Extracted information:
==========
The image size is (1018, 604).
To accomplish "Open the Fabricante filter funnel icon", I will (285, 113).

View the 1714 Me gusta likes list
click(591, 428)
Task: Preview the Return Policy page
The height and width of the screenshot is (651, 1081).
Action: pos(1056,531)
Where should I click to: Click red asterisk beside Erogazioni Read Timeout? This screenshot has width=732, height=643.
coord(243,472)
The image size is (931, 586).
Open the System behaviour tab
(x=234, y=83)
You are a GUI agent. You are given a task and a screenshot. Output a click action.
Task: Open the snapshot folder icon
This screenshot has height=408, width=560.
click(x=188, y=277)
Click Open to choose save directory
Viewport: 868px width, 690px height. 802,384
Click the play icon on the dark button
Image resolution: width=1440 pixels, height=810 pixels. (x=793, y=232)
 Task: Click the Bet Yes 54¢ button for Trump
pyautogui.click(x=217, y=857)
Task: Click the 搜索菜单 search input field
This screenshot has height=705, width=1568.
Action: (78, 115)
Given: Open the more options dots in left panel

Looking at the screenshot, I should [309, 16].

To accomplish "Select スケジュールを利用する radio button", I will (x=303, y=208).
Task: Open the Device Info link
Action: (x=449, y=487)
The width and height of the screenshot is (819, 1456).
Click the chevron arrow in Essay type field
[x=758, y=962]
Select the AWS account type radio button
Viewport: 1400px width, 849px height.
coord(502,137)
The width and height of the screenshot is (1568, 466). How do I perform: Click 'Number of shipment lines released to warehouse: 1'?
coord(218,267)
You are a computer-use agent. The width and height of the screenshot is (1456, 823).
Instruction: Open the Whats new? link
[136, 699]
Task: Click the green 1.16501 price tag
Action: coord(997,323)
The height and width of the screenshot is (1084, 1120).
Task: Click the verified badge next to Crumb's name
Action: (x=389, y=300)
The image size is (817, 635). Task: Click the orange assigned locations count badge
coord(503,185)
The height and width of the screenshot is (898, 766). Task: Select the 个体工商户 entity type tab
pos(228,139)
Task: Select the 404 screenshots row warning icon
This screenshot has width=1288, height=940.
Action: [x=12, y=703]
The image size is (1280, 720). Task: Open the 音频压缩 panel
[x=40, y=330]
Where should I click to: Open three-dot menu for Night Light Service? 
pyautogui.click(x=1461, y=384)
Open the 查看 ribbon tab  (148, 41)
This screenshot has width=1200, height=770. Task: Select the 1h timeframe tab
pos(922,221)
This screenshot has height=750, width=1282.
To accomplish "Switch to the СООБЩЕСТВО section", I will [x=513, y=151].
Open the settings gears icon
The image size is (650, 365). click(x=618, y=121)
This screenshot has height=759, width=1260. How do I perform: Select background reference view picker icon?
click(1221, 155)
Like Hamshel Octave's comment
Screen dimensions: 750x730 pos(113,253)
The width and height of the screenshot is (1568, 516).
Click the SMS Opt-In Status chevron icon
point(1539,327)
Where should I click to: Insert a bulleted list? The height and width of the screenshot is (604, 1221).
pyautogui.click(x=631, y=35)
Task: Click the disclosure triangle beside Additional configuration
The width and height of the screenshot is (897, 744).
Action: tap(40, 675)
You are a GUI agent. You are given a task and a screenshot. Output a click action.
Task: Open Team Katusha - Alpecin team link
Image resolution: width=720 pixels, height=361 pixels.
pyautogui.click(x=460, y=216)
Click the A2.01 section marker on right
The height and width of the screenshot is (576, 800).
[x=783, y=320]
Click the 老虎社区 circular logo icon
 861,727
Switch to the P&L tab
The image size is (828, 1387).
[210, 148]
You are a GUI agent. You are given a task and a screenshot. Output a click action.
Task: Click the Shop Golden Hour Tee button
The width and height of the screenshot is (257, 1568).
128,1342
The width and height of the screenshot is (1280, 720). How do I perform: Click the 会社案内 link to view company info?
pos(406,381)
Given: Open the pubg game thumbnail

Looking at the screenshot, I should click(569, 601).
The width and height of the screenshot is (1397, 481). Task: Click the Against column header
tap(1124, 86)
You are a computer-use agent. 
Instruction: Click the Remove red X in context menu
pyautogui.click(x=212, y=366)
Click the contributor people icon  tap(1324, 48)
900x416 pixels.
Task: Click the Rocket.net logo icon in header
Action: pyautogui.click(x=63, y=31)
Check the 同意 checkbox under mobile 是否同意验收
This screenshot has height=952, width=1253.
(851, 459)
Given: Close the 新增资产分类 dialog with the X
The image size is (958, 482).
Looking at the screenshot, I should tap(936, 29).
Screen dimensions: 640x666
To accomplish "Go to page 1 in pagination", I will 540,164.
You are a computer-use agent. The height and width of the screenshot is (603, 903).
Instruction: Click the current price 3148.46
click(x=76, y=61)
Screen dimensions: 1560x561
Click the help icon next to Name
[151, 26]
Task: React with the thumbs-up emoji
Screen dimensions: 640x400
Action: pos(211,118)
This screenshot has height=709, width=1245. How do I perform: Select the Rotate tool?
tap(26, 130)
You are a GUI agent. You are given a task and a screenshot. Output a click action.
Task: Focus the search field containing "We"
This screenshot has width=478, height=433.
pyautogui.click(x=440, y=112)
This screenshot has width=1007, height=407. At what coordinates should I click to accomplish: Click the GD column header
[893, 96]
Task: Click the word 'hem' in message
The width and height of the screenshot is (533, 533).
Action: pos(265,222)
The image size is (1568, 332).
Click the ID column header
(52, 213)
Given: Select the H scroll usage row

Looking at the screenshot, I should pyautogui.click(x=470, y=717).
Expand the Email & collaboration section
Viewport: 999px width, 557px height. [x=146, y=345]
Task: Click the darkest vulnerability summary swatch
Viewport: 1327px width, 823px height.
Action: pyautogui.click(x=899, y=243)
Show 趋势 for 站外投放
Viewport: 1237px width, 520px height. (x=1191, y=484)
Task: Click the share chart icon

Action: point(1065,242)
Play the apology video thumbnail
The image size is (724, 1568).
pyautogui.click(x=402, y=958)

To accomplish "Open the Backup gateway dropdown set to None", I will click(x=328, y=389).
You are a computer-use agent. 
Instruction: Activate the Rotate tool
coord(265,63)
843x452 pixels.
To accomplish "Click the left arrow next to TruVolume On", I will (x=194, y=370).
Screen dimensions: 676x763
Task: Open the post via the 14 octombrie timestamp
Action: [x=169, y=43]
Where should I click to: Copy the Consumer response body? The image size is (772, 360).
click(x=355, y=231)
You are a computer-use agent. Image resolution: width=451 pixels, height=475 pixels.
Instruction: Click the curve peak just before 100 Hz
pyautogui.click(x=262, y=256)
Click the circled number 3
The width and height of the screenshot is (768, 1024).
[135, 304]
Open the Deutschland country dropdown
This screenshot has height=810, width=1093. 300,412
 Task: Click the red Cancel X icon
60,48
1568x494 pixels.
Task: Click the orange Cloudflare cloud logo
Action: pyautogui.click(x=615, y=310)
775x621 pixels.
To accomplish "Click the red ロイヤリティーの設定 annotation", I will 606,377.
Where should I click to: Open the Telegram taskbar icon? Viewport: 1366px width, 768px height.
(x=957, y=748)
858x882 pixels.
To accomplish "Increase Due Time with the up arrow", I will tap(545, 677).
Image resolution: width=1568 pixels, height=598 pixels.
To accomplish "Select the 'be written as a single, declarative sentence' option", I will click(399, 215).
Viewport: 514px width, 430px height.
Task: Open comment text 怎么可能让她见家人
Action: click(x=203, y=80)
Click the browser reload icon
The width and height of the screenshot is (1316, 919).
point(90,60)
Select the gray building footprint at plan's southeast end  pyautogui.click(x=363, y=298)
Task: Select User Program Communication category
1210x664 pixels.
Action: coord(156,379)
==========
Task details: Among the records above, find each line holding the string "page" and pull it out.

Answer space:
Task: Preview the Return Policy page
To accomplish "Go to page 1 in pagination", I will 540,164.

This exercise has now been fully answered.